**EXERCISE INSTRUCTIONS:**
The result is the exact lines from the one containing "Task: View site" through the final line of the entries; leave out the pictures.

**SOURCE DATA:**
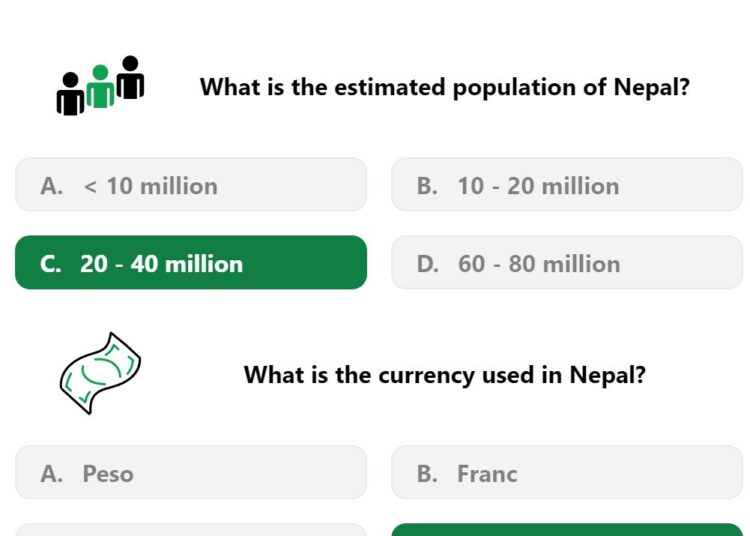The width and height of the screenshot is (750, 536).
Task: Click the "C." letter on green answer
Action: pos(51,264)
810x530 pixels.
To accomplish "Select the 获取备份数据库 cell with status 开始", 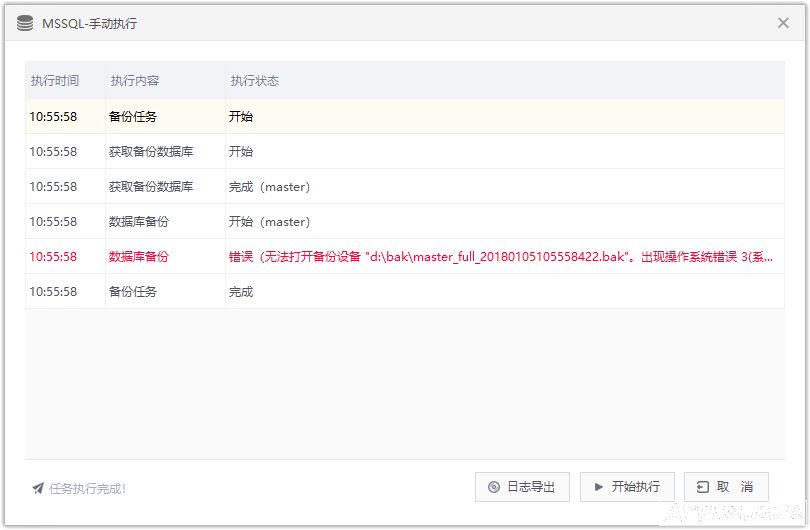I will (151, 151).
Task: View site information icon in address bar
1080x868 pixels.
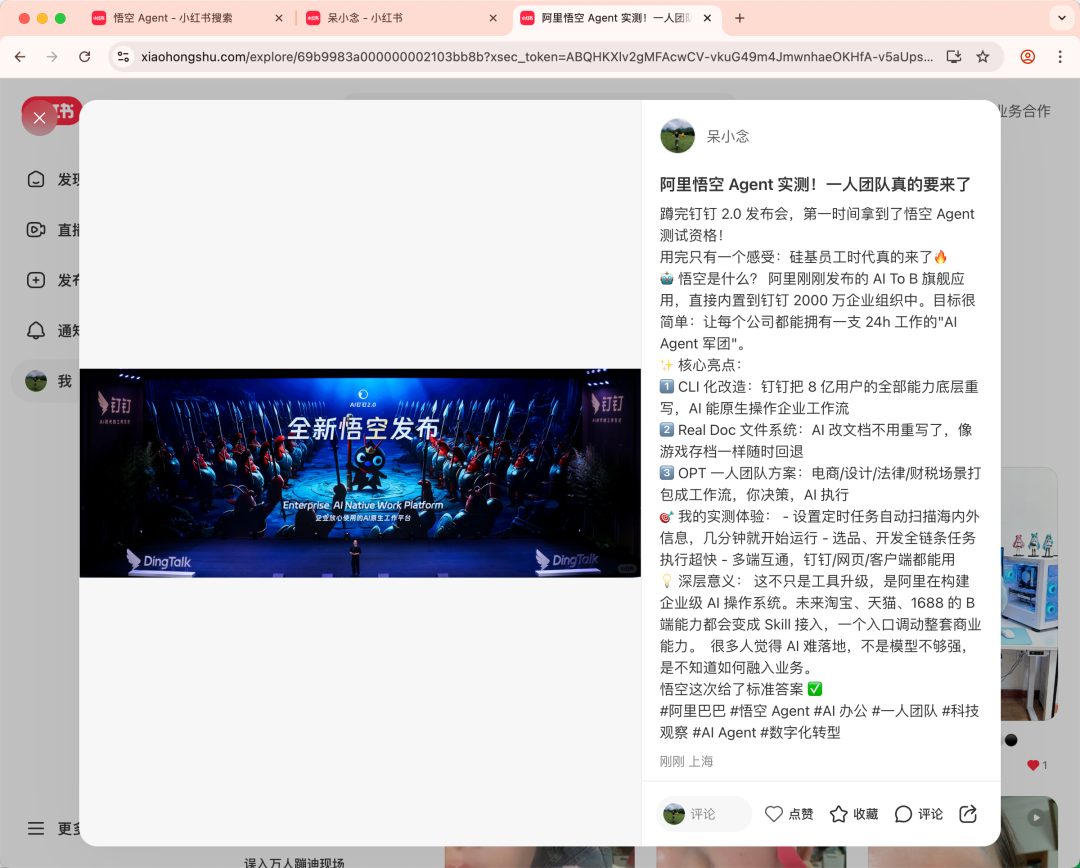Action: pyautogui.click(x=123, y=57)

**TASK ANSWER:**
Task: View site information icon in address bar
1080x868 pixels.
Action: pyautogui.click(x=123, y=57)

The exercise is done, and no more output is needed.